▶ [Exercise]:
What you need to produce from the material below is an exact transcription of the lines from the one with "Weekdays 09:30-13:30 /" through the one with "Item features (37, 599)", both included, and no other line.

◇ ◇ ◇ ◇

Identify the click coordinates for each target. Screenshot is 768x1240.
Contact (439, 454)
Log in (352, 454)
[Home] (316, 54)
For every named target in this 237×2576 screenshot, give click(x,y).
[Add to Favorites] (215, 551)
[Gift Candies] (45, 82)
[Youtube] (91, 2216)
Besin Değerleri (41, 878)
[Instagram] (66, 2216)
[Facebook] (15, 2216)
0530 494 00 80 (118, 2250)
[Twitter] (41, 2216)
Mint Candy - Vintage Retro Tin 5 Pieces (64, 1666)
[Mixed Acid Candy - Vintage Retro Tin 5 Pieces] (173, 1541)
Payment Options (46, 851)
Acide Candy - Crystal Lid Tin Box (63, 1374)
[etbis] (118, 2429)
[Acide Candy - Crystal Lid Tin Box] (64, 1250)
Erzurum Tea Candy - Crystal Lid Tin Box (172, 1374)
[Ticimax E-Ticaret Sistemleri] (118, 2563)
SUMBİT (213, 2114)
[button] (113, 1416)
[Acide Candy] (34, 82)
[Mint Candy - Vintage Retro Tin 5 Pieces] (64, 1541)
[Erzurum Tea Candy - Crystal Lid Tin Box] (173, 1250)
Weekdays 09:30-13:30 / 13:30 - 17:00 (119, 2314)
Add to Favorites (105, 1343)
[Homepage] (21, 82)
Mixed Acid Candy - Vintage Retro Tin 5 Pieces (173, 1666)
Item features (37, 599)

◇ ◇ ◇ ◇

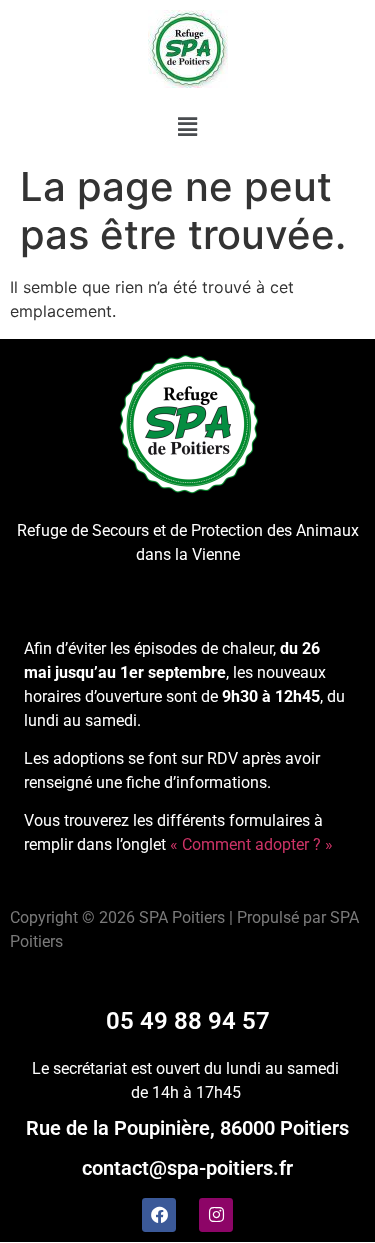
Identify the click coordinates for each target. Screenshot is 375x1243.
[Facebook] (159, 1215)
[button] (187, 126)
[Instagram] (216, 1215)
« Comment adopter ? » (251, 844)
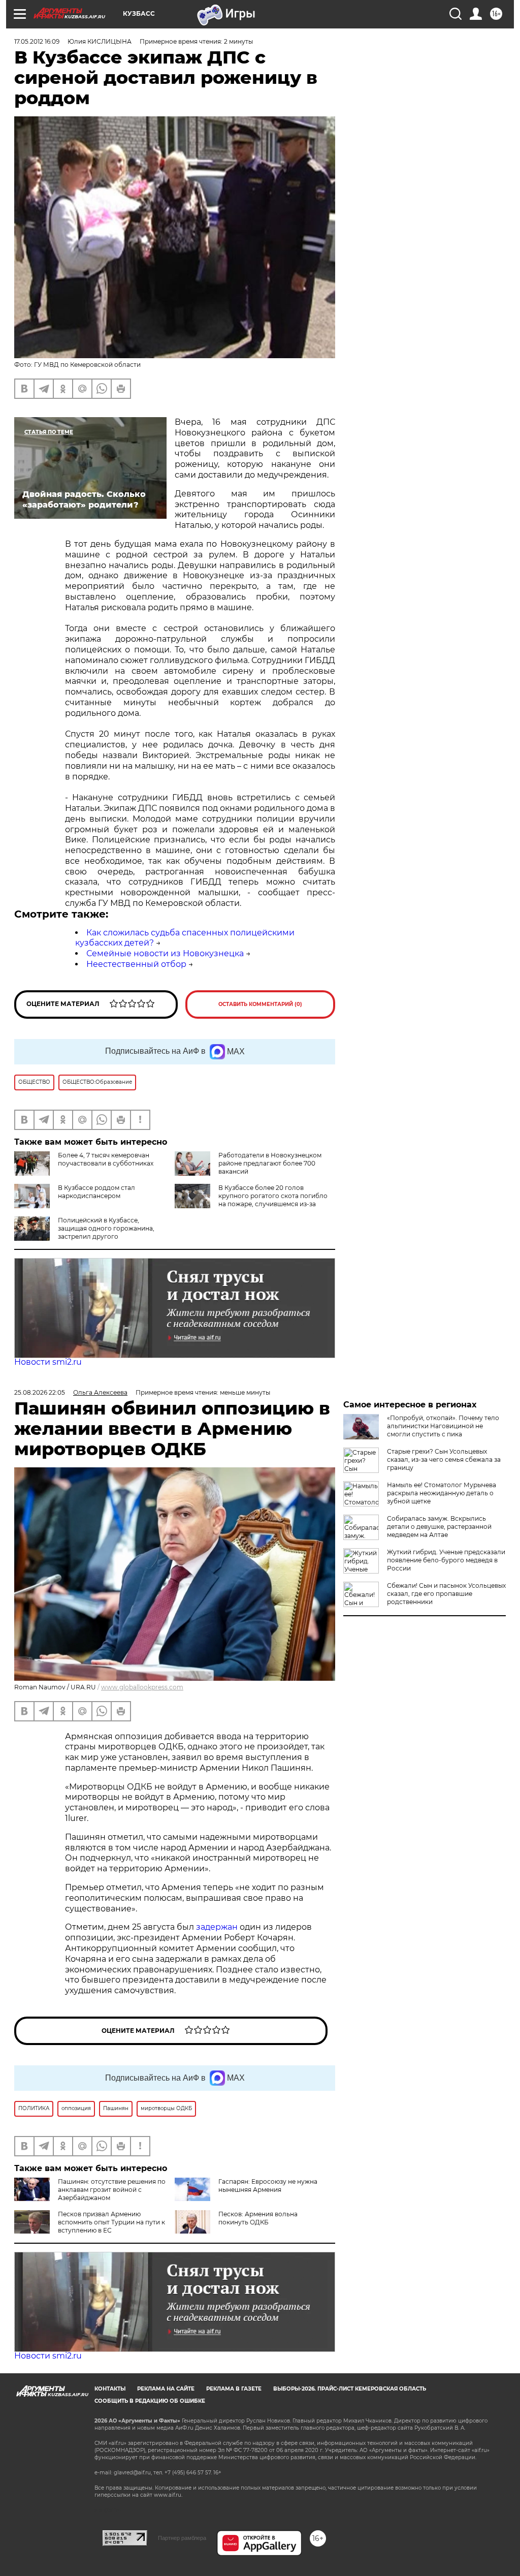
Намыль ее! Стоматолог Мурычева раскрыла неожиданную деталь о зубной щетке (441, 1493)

◇ ◇ ◇ ◇

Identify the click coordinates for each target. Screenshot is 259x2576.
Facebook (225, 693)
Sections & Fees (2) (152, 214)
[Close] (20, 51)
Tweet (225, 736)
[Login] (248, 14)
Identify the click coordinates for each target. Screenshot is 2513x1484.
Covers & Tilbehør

◇ ◇ ◇ ◇

▶ [Result of this exercise]:
Weekdays 09:30-13:30 / 13:30 - 17:00 (119, 2314)
Add to Favorites (105, 1343)
[Homepage] (21, 82)
Mixed Acid Candy - Vintage Retro Tin 5 Pieces (173, 1666)
Item features (37, 599)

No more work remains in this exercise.